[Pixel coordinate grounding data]

****

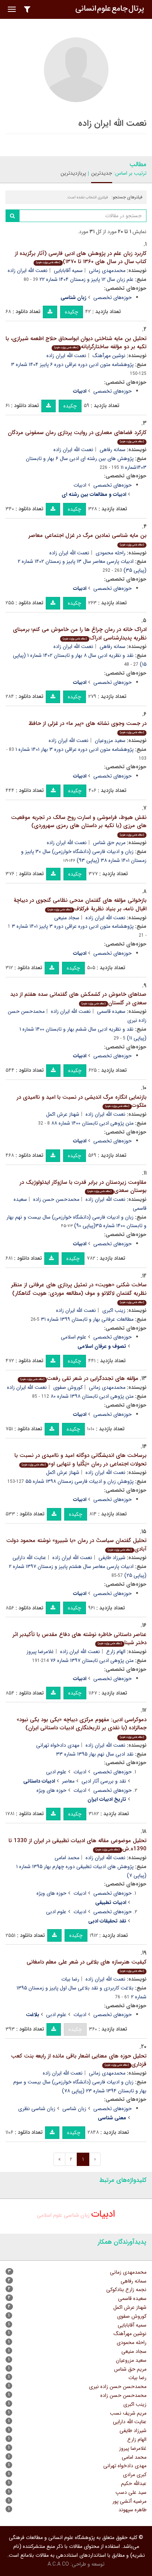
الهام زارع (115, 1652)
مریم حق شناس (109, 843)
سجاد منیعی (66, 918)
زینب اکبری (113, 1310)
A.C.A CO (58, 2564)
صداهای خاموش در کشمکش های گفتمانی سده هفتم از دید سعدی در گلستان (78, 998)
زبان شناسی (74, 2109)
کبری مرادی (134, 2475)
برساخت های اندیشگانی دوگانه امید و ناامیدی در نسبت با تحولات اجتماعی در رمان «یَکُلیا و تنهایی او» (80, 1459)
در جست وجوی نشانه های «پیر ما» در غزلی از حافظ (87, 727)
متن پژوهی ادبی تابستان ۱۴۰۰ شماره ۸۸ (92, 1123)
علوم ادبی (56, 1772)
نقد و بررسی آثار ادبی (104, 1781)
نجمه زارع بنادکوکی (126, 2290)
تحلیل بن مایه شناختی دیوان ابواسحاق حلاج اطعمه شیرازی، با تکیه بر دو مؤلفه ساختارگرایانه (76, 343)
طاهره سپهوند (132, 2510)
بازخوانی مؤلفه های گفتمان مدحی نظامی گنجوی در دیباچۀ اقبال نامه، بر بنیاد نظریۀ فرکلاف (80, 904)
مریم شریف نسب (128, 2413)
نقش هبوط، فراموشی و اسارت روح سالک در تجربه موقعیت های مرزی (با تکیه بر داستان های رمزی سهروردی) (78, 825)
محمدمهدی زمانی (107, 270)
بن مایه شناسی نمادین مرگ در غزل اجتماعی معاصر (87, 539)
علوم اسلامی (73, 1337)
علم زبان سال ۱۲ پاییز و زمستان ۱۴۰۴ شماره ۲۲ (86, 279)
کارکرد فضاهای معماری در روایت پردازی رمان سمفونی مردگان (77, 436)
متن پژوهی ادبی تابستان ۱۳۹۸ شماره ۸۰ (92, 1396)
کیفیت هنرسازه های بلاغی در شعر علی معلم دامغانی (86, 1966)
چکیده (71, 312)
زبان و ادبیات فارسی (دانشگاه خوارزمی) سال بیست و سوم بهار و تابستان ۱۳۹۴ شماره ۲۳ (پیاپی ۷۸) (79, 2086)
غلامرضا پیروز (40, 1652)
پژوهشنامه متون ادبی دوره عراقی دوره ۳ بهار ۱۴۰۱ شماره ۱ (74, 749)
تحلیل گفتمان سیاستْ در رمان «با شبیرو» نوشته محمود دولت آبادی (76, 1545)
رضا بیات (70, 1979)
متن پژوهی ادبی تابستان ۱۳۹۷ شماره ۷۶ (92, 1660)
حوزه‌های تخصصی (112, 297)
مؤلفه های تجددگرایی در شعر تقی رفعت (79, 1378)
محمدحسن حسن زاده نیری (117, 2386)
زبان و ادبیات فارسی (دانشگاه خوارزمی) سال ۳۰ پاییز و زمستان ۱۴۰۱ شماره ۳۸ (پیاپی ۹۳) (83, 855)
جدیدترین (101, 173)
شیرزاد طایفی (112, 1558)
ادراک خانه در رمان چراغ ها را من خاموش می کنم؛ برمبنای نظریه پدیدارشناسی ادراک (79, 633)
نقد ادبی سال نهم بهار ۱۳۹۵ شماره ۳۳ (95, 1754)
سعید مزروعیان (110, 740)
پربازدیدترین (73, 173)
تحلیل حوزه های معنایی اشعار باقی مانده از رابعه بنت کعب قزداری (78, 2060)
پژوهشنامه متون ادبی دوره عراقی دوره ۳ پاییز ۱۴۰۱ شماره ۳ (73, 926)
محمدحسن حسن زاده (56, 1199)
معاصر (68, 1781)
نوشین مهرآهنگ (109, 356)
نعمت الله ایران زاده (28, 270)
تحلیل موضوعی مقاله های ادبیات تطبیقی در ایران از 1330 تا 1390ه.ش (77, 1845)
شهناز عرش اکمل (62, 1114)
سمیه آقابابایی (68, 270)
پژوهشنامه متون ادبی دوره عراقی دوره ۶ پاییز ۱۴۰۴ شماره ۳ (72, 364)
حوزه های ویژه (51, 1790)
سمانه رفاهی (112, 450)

****

Problem statement => Only the pictures are to be omitted; the records above must otherwise be reproduced exactly.

Expected answer =>
الهام زارع (115, 1652)
مریم حق شناس (109, 843)
سجاد منیعی (66, 918)
زینب اکبری (113, 1310)
A.C.A CO (58, 2564)
صداهای خاموش در کشمکش های گفتمانی سده هفتم از دید سعدی در گلستان (78, 998)
زبان شناسی (74, 2109)
کبری مرادی (134, 2475)
برساخت های اندیشگانی دوگانه امید و ناامیدی در نسبت با تحولات اجتماعی در رمان «یَکُلیا و تنهایی او» (80, 1459)
در جست وجوی نشانه های «پیر ما» در غزلی از حافظ (87, 727)
متن پژوهی ادبی تابستان ۱۴۰۰ شماره ۸۸ (92, 1123)
علوم ادبی (56, 1772)
نقد و بررسی آثار ادبی (104, 1781)
نجمه زارع بنادکوکی (126, 2290)
تحلیل بن مایه شناختی دیوان ابواسحاق حلاج اطعمه شیرازی، با تکیه بر دو مؤلفه ساختارگرایانه (76, 343)
طاهره سپهوند (132, 2510)
بازخوانی مؤلفه های گفتمان مدحی نظامی گنجوی در دیباچۀ اقبال نامه، بر بنیاد نظریۀ فرکلاف (80, 904)
مریم شریف نسب (128, 2413)
نقش هبوط، فراموشی و اسارت روح سالک در تجربه موقعیت های مرزی (با تکیه بر داستان های رمزی سهروردی) (78, 825)
محمدمهدی زمانی (107, 270)
بن مایه شناسی نمادین مرگ در غزل اجتماعی معاصر (87, 539)
علوم اسلامی (73, 1337)
علم زبان سال ۱۲ پاییز و زمستان ۱۴۰۴ شماره ۲۲ (86, 279)
کارکرد فضاهای معماری در روایت پردازی رمان سمفونی مردگان (77, 436)
متن پژوهی ادبی تابستان ۱۳۹۸ شماره ۸۰ (92, 1396)
کیفیت هنرسازه های بلاغی در شعر علی معلم دامغانی (86, 1966)
چکیده (71, 312)
زبان و ادبیات فارسی (دانشگاه خوارزمی) سال بیست و سوم بهار و تابستان ۱۳۹۴ شماره ۲۳ (پیاپی ۷۸) (79, 2086)
غلامرضا پیروز (40, 1652)
پژوهشنامه متون ادبی دوره عراقی دوره ۳ بهار ۱۴۰۱ شماره ۱ (74, 749)
تحلیل گفتمان سیاستْ در رمان «با شبیرو» نوشته محمود دولت آبادی (76, 1545)
رضا بیات (70, 1979)
متن پژوهی ادبی تابستان ۱۳۹۷ شماره ۷۶ (92, 1660)
حوزه‌های تخصصی (112, 297)
مؤلفه های تجددگرایی در شعر تقی رفعت (79, 1378)
محمدحسن حسن زاده نیری (117, 2386)
زبان و ادبیات فارسی (دانشگاه خوارزمی) سال ۳۰ پاییز و زمستان ۱۴۰۱ شماره ۳۸ (پیاپی ۹۳) (83, 855)
جدیدترین (101, 173)
شیرزاد طایفی (112, 1558)
ادراک خانه در رمان چراغ ها را من خاموش می کنم؛ برمبنای نظریه پدیدارشناسی ادراک (79, 633)
نقد ادبی سال نهم بهار ۱۳۹۵ شماره ۳۳ (95, 1754)
سعید مزروعیان (110, 740)
پربازدیدترین (73, 173)
تحلیل حوزه های معنایی اشعار باقی مانده از رابعه بنت کعب قزداری (78, 2060)
پژوهشنامه متون ادبی دوره عراقی دوره ۳ پاییز ۱۴۰۱ شماره ۳ (73, 926)
محمدحسن حسن زاده (56, 1199)
معاصر (68, 1781)
نوشین مهرآهنگ (109, 356)
نعمت الله ایران زاده (28, 270)
تحلیل موضوعی مقاله های ادبیات تطبیقی در ایران از 1330 تا 1390ه.ش (77, 1845)
شهناز عرش اکمل (62, 1114)
سمیه آقابابایی (68, 270)
پژوهشنامه متون ادبی دوره عراقی دوره ۶ پاییز ۱۴۰۴ شماره ۳ (72, 364)
حوزه های ویژه (51, 1790)
سمانه رفاهی (112, 450)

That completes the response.